Fact GeekTool 3 is applescriptable. You can tell any given shell or image "geeklet" to refresh using applescript. This reduces system load incurred by running GeekTool considerably
Suppose you have an geeklet displaying your unread email subjects. You'd also like to have a count of your unread email somewhere too. Previously, you'd have to have both refresh every x number of seconds. Now, the subjects (or count) geeklet refreshes every x seconds and in the script that is executed by GeekTool there's a line that tells the other geeklet to refresh. Just make sure the geeklet being told to refresh has a refresh time of 0 (previously, this would cause GeekTool to attempt to refresh at every instant but now it just disables automatic refresh).
I'm using this exact situation for both my email and remember the milk geeklets.
Fact iTunes posts track status changes to the distributed notification system. These changes include when the current track changes and when the playing status changes from/to playing/paused/stopped.
Fact crankd will listen for notifications and act upon them. crankd is a piece of software that was written to replace a piece of technology present in 10.4 but eliminated in 10.5.
Caveat crankd doesn't support the notifications iTunes posts out-of-the-box but I've written patches to support the proper notifications and have submitted them to the project (through the issues section).
Caveat this requires root privileges due to this issue. If you can, give yourself sudo with NOPASSWD for launchctl. If you can't, you won't be able to pull this off. I'm not describing or supporting this, there's documentation elsewhere.
Download crankd, then download the version of crankd here.
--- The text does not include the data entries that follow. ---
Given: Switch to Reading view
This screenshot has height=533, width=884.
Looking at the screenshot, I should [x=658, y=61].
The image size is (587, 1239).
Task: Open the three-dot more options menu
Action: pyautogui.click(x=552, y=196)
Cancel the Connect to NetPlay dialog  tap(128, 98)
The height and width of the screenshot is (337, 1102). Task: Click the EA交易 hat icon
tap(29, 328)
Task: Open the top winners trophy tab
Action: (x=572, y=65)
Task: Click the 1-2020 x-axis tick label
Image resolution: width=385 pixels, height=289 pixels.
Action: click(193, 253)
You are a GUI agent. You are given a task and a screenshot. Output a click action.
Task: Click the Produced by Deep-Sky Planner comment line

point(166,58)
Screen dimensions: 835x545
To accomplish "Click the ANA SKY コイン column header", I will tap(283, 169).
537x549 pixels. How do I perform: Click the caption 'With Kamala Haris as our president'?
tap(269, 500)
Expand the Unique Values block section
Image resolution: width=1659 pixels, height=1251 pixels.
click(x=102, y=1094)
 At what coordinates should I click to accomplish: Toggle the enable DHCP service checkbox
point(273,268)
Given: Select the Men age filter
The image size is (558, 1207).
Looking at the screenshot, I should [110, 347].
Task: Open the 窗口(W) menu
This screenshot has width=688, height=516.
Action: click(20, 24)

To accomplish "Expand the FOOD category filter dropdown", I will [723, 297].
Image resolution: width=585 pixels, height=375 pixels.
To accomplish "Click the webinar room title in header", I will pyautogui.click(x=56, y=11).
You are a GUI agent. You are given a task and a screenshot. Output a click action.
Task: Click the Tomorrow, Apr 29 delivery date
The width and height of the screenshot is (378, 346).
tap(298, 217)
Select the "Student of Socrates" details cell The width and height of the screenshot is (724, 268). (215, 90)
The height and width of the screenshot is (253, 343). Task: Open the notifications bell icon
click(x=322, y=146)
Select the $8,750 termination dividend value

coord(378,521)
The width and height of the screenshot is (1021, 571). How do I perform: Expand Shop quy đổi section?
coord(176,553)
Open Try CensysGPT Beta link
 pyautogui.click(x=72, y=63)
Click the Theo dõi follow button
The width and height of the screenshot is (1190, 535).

Install Run the crankd install package. Copy the version you downloaded from this (same as above) issue page into /usr/local/sbin/ replacing the existing crankd. Read comment 1 at the issue page. Do what it says. Read this issue and do what it says.
Now to write the script:
crankd drops title, artist, album, and several other attributes into the environment of a script that it executes. They are appropriately named NAME, ARTIST, ALBUM, etc. Use these to write a script that gets this information to GeekTool somehow. If you want the full list, put a call to env into the script, piping it to a file, then open that file once the script has been executed by crankd.
Sample Geeklet Refresh AppleScripts
refresh image geeklets using url location to choose which geeklets:
tell application "GeekTool"
tell (image geeklets whose image url contains "scheme://some/url") to refresh
end tell
refresh shell geeklets using command to choose which geeklets:
tell application "GeekTool"
tell (shell geeklets whose command contains "some command") to refresh
end tell
refresh image/shell geeklets using name (replace [type] with image or shell as required) to choose which geeklets:
tell application "GeekTool"
tell ([type] geeklets whose name contains "Some Name") to refresh
end tell
This post is just the starting point. I don't have time to provide support for this but I *did* want to get this out there.